Alıştırma görevi a:
Çerçi Deresi ıslahı metninde "AK Parti Grup" sözcüklerini içeren ifadeyle açılıp "sözleşmesinin imzalandığını açıkladı." ile kapanan bölümü birebir kopyalayın.

Seçilmiş metin:
──────────

ÇERÇİ DERESİ ISLAHINDA 2. KISIM BAŞLIYOR

AK Parti Grup Başkanvekili ve Bartın Milletvekili Yılmaz Tunç, Bartın Ulus İlçe Merkezi Çerçi Deresi 2. Kısım işine ait ihale sürecinin tamamlanarak firma ile DSİ 23. Bölge Müdürlüğünce sözleşmesinin imzalandığını açıkladı.

ÇERÇİ DERESİ ISLAHINDA 2. KISIM BAŞLIYOR

 

Tunç, Bartın Ulus İlçe Merkezi Çerçi Deresi 2. Kısım yapım işi ihalesi 28 Nisan 2022 tarihinde DSİ 23. Bölge Müdürlüğünde gerçekleştirilmişti. İhale sürecide tamamlanarak sözleşmenin yapıldığını kısa süre içerisinde de inşaat çalışmalarının başlayacağı müjdesini verdi.

“20 ayda tamamlanacak”

Grup Başkanvekili Tunç,Ulus İlçe Merkezinde Ulus çayı Islahı önceki yıllarda tamamlanmıştı, Çerçi deresi 2. Kısım taşkın koruma işinin de bugün itibariyle yer teslimi yapıldı. Bartın Ulus İlçe Merkezinden geçen Çerçi deresinde; 500 metre çift taraflı beton ağırlık duvar, 1 adet menfez ve duvar üstlerine korkuluk imalatı inşa edilecek. İnşaat çalışmaları da 20 ayda tamamlanacak.  Çerçi deresinin ıslahının tamamlanmasıyla birlikte Ulus ilçe merkezi taşkınlardan korunacak.”Dedi.

──────────

Veri kümesi alıntıları:
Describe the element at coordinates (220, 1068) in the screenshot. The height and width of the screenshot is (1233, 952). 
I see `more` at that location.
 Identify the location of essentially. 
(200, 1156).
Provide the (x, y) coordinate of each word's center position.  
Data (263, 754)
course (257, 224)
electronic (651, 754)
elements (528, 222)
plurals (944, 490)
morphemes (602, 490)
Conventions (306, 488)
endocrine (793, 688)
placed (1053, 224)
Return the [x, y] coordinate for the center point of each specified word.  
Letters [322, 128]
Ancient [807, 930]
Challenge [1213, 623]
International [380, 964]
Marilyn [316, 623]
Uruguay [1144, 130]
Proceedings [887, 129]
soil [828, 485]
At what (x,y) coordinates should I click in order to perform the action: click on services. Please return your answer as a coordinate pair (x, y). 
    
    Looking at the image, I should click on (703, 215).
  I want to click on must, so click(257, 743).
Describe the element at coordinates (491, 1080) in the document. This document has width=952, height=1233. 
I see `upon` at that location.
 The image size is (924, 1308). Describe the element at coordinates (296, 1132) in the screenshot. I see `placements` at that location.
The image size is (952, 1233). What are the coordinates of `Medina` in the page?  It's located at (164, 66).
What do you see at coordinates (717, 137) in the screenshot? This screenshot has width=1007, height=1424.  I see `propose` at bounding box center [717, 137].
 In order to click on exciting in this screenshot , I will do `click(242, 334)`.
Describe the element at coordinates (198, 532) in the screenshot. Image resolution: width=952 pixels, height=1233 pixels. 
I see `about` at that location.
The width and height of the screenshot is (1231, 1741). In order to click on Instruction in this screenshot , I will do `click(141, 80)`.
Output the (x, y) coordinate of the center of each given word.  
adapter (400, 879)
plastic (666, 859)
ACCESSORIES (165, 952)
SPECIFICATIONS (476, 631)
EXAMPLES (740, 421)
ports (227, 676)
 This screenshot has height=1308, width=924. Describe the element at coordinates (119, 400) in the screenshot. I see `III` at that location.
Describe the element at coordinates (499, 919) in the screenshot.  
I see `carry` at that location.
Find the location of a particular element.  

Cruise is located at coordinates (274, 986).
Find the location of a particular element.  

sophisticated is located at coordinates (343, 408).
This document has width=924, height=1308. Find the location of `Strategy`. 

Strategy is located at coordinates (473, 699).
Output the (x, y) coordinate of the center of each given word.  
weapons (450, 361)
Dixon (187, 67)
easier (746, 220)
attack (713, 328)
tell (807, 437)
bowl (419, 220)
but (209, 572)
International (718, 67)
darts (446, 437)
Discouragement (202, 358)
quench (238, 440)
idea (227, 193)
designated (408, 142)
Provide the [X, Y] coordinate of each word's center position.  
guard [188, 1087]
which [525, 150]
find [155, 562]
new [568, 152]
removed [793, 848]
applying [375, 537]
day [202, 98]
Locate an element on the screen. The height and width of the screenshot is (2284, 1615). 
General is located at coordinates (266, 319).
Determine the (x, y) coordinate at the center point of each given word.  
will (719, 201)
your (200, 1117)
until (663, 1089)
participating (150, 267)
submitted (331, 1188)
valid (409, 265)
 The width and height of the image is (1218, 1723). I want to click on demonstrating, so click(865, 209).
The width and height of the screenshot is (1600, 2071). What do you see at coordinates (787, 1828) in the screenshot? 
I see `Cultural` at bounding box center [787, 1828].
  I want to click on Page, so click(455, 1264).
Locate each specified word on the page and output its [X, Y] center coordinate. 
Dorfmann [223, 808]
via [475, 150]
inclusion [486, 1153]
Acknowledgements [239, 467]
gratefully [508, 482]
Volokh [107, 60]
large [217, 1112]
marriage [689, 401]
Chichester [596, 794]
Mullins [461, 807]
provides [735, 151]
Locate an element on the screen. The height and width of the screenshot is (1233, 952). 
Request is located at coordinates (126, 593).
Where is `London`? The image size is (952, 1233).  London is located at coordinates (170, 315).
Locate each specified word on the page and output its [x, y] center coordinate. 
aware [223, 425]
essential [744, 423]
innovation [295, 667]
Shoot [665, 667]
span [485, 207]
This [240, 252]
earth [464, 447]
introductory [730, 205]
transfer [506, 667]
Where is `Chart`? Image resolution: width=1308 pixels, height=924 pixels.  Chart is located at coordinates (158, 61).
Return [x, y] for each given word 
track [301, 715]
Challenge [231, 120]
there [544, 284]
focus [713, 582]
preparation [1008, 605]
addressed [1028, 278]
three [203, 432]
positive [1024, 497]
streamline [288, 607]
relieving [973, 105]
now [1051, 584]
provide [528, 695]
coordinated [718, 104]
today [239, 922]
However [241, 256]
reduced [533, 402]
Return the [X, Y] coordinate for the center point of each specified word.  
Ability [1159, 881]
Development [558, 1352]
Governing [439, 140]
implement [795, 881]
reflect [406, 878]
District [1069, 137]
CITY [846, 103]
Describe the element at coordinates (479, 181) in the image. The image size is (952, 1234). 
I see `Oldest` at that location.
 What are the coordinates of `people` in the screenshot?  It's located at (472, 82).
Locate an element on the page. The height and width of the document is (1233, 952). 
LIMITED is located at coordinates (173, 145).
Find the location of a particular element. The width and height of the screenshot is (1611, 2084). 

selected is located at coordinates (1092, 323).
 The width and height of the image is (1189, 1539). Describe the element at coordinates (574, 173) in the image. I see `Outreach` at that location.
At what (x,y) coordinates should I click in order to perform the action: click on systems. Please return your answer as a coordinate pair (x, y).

──────────

Alıştırma görevi b:
Aşağıdaki veri satırlarında "designated (408, 142)" içeren satırla açılıp "provides [735, 151]" içeren satırla kapanan bölümü, "screenshot" ifadesini "image" ile değiştirerek yeniden yazın. Geri kalan her şey aynı kalsın ve yalnızca bu satırlar verilsin.

Beklenen çıktı a:
AK Parti Grup Başkanvekili ve Bartın Milletvekili Yılmaz Tunç, Bartın Ulus İlçe Merkezi Çerçi Deresi 2. Kısım işine ait ihale sürecinin tamamlanarak firma ile DSİ 23. Bölge Müdürlüğünce sözleşmesinin imzalandığını açıkladı.

Beklenen çıktı b:
designated (408, 142)
Provide the [X, Y] coordinate of each word's center position.  
guard [188, 1087]
which [525, 150]
find [155, 562]
new [568, 152]
removed [793, 848]
applying [375, 537]
day [202, 98]
Locate an element on the screen. The height and width of the image is (2284, 1615). 
General is located at coordinates (266, 319).
Determine the (x, y) coordinate at the center point of each given word.  
will (719, 201)
your (200, 1117)
until (663, 1089)
participating (150, 267)
submitted (331, 1188)
valid (409, 265)
 The width and height of the image is (1218, 1723). I want to click on demonstrating, so click(865, 209).
The width and height of the image is (1600, 2071). What do you see at coordinates (787, 1828) in the image? 
I see `Cultural` at bounding box center [787, 1828].
  I want to click on Page, so click(455, 1264).
Locate each specified word on the page and output its [X, Y] center coordinate. 
Dorfmann [223, 808]
via [475, 150]
inclusion [486, 1153]
Acknowledgements [239, 467]
gratefully [508, 482]
Volokh [107, 60]
large [217, 1112]
marriage [689, 401]
Chichester [596, 794]
Mullins [461, 807]
provides [735, 151]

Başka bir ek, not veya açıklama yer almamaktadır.